Bu yasa çıkmadığı sürece kira, gıda, araba gibi fiyat artıranlara bir şey yapılamadığını kaydeden Şahin, talep artınca fiyatların katlandığını belirterek, "Fahiş fiyatın kanuni karşılığı yok. Özellikle Ticaret Bakanlığı'na bildiriyoruz. Sonuç çıkmıyor" ifadelerini kullandı.

Türkiye'nin manipülasyon yasasına ihtiyacı olduğunu savunan Şahin'e göre aksi takdirde fahiş fiyatlar önlenemez.

Diğer ülkelerdeki durumu sorduğumuz Şahin, "Avrupa'da bunu yapamıyorlar çünkü manipülasyon yasaları var. Ceza uyguluyorlar" dedi.

Mahmut Şahin / Fotoğraf: AA

"Maliyetler artmadığı halde fiyat artırmak manipülasyondur"

Maliyetlerdeki artışa bakılması gerektiğini kaydeden Şahin, 5 bin lira kira istenen bir yer için bu rakamın 10 bine çıkarılması halinde "Bu manipülasyondur, bunu yapanın canına okurum" denilebilse; deprem, sel, orman yangını, kıtlık ya da savaş gibi durumlarda maliyetler artmadığı halde fiyat artırılması halinde malına el koyarım, ticaret yapmanı yasaklarım, 3-10 sene hapis cezası veririm" gibi şartlar koşulsa bu durumun ortadan kalkacağını savundu.

"Kendi canını düşünmeyen başkasınınkini düşünür mü?"
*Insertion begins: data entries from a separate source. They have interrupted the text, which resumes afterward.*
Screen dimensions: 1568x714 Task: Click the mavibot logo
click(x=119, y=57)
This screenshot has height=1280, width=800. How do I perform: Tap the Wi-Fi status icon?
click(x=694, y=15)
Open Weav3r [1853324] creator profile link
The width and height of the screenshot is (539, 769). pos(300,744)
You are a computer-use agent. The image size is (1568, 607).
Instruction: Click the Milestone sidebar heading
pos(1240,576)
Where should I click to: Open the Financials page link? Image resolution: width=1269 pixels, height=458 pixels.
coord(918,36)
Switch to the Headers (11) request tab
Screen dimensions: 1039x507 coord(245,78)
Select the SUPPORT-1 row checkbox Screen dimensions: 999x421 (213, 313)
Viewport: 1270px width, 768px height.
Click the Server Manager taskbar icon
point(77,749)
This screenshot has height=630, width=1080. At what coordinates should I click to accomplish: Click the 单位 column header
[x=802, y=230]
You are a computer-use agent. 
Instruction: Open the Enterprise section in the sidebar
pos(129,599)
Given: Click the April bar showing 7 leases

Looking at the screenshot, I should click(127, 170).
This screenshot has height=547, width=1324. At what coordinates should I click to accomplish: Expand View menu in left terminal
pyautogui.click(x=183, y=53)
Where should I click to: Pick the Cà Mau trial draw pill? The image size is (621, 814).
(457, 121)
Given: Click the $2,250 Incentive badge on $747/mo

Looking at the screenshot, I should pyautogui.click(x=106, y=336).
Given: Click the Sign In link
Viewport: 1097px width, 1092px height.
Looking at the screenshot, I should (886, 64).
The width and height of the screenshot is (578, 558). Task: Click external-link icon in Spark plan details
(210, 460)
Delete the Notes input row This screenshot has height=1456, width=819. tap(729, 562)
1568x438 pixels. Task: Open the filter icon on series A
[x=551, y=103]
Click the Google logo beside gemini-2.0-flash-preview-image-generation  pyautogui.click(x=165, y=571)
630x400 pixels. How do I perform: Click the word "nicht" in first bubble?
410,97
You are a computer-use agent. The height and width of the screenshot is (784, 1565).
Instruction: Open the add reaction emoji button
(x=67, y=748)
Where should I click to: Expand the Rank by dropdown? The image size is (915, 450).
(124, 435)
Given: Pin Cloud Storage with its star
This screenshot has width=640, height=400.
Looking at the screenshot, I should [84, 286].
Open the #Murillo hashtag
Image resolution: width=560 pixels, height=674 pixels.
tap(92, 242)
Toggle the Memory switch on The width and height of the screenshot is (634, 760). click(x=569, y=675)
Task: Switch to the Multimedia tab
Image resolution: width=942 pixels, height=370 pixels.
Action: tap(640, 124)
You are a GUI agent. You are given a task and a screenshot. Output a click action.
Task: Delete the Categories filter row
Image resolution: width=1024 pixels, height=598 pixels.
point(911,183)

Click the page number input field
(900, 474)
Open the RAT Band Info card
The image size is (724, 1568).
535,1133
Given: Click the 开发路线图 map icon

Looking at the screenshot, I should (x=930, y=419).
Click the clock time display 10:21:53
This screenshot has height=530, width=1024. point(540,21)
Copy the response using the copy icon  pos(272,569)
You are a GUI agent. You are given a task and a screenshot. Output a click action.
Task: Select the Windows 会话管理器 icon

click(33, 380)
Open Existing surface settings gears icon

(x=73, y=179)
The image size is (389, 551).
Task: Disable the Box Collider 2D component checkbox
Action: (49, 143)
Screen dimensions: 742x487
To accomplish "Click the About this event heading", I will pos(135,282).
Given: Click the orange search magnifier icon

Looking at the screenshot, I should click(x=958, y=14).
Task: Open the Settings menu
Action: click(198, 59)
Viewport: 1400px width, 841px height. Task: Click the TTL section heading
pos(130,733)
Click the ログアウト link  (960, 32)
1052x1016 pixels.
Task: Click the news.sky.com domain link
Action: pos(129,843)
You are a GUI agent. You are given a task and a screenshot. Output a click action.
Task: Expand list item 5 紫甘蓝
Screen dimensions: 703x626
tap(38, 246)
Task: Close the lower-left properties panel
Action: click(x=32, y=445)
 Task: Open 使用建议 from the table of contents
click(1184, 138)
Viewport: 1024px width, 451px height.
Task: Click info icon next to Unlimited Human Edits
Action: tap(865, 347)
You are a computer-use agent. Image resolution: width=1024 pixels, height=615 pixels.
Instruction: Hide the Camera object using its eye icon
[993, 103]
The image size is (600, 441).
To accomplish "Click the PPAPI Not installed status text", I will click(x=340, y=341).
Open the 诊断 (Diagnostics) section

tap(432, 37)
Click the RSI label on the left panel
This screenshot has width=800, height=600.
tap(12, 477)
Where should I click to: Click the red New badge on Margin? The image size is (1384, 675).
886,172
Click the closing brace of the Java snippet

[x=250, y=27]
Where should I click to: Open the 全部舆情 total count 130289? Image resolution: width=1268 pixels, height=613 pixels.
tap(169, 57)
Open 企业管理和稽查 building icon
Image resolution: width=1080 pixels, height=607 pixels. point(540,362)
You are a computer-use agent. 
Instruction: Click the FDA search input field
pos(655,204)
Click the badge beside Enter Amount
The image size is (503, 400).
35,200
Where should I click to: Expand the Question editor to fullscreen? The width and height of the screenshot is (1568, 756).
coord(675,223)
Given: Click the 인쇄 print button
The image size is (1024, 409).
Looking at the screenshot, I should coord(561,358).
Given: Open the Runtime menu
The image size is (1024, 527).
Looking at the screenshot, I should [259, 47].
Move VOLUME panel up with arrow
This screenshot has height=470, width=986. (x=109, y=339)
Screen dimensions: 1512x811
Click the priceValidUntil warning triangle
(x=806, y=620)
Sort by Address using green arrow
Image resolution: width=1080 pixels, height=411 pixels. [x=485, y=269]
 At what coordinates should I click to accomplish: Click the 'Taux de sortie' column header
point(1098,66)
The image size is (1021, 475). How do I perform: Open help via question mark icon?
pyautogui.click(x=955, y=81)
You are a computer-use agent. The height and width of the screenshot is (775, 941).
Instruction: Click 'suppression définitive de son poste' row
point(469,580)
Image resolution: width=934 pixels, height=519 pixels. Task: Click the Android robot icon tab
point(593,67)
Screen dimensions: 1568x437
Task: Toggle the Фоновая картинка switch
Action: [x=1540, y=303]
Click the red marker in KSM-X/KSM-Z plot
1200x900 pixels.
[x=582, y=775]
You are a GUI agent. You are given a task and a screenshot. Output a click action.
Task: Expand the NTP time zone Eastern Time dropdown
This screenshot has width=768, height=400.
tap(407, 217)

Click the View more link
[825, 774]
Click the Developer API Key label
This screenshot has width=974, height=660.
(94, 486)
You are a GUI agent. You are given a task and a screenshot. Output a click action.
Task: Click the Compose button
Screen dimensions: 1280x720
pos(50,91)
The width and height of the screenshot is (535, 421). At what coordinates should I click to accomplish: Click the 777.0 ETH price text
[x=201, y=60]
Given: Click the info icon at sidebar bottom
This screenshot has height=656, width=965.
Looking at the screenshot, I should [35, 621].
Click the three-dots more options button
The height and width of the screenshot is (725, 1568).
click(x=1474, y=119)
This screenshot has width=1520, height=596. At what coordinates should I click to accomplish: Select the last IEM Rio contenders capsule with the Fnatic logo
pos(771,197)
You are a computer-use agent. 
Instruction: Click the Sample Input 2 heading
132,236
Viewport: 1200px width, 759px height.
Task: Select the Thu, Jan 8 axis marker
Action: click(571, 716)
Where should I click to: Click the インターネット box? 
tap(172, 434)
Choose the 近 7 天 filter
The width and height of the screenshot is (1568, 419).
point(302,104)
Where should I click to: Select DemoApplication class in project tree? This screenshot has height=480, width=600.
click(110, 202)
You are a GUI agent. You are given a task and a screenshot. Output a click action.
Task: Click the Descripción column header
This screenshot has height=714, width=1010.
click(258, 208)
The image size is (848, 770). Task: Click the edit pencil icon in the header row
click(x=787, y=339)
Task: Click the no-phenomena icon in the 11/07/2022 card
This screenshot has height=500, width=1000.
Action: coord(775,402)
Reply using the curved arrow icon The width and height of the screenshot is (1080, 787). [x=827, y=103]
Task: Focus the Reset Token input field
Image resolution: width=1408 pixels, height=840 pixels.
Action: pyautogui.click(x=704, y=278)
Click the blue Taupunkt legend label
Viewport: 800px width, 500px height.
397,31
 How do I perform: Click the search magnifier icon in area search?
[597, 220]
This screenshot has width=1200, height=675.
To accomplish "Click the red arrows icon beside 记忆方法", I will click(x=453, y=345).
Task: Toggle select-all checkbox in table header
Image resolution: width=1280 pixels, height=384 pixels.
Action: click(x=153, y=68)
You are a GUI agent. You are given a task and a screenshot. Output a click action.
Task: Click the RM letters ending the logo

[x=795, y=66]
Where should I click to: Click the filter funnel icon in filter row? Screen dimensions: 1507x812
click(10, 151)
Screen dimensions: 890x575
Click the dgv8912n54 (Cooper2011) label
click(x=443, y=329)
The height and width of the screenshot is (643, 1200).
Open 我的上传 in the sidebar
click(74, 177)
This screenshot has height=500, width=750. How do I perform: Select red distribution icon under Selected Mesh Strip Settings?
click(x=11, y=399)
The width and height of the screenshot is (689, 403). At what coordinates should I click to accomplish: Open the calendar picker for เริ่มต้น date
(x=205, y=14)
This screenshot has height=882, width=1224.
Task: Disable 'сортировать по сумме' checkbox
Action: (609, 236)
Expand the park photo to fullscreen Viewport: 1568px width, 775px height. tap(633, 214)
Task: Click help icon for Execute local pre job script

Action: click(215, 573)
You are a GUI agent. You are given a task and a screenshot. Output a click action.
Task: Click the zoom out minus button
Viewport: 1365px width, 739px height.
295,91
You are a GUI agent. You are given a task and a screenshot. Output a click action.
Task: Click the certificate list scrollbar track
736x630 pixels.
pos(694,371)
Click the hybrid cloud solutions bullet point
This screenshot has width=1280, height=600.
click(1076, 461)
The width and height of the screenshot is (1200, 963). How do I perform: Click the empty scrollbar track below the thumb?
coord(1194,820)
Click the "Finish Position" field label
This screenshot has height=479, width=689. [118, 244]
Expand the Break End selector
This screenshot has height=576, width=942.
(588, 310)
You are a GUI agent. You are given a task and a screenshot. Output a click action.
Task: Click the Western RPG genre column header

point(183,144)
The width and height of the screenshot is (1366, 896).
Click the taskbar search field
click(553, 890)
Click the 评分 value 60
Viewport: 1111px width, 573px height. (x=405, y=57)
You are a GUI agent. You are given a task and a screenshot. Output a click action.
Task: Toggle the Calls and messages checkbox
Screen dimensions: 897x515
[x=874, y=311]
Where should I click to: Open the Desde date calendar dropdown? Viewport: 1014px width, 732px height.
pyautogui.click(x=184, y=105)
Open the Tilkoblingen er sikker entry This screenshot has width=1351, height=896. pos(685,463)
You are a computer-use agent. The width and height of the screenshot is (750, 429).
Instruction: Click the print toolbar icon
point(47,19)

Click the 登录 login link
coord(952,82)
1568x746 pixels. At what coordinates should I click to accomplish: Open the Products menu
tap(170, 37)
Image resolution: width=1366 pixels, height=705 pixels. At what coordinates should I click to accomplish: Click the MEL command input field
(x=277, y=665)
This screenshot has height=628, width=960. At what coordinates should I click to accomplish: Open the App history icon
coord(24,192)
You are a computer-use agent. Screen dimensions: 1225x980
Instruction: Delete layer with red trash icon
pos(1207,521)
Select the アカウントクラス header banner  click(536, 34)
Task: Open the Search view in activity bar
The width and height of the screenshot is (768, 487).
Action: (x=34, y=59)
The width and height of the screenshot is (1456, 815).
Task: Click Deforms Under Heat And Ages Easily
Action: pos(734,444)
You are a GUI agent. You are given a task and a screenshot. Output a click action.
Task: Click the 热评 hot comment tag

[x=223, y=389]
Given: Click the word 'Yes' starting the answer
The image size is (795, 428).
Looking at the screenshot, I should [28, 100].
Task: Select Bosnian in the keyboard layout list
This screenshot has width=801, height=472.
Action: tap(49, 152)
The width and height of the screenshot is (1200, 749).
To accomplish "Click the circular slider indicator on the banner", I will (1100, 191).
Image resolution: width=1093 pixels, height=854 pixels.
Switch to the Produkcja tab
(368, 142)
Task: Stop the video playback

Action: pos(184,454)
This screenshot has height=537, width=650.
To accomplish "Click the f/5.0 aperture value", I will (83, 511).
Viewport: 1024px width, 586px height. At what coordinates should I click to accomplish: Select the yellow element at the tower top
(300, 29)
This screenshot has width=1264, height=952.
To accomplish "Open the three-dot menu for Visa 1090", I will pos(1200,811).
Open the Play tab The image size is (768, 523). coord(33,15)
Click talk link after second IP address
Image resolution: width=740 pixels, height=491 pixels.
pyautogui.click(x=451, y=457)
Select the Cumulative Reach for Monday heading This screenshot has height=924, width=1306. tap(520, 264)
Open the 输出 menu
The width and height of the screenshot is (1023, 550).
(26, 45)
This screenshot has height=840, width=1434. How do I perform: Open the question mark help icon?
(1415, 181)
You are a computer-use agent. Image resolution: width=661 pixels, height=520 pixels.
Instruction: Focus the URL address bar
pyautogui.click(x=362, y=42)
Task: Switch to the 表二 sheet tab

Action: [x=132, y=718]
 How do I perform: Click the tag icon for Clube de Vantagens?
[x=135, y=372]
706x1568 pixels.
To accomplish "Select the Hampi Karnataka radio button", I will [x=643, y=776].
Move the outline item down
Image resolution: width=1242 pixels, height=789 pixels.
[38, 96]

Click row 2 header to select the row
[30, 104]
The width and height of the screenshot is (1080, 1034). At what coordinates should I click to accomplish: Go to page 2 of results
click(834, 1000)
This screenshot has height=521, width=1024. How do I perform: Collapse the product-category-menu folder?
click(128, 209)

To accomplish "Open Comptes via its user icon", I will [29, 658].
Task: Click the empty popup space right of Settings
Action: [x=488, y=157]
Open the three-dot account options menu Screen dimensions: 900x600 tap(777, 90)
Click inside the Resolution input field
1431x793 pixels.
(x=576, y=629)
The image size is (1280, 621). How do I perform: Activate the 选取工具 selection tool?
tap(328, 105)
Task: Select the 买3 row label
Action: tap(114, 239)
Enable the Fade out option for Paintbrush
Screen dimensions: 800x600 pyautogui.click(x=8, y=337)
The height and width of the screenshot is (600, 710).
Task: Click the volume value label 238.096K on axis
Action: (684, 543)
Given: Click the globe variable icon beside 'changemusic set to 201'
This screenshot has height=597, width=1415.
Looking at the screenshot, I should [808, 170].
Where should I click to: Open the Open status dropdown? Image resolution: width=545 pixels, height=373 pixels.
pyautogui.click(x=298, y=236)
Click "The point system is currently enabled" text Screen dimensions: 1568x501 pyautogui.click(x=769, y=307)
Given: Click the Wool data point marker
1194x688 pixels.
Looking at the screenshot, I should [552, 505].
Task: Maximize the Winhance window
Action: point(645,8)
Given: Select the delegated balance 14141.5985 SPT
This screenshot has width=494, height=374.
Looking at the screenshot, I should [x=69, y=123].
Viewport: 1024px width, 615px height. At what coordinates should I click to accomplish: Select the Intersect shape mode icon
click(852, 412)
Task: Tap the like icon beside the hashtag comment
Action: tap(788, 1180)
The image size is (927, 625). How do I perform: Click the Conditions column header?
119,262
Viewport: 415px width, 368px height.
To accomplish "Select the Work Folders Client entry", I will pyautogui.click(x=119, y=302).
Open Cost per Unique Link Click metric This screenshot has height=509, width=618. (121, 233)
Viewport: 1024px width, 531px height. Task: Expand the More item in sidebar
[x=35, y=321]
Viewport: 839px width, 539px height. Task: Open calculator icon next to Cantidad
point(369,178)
Şahin sözlerini, "Devlet akaryakıtı yüzde 400 artırdı, elektrik yüzde 800 zamlanmış, ben de maliyetime göre zam yapıyorum diyebilir ancak maliyet artışı yoksa, yapamamalı. Deprem bölgesi dışında da zarar gören binalar oldu ama oturanlar belediyeye bildirmiyor, fiyatı düşerse satamam diyor. Kendi canını düşünmeyen başkasınınkini düşünür mü? Sıva yapıp kapatıyorlar, yapılma esnasında keyfe bırakılmayacak… Tek tek tespit edilip numune almak gerek" diyerek noktaladı.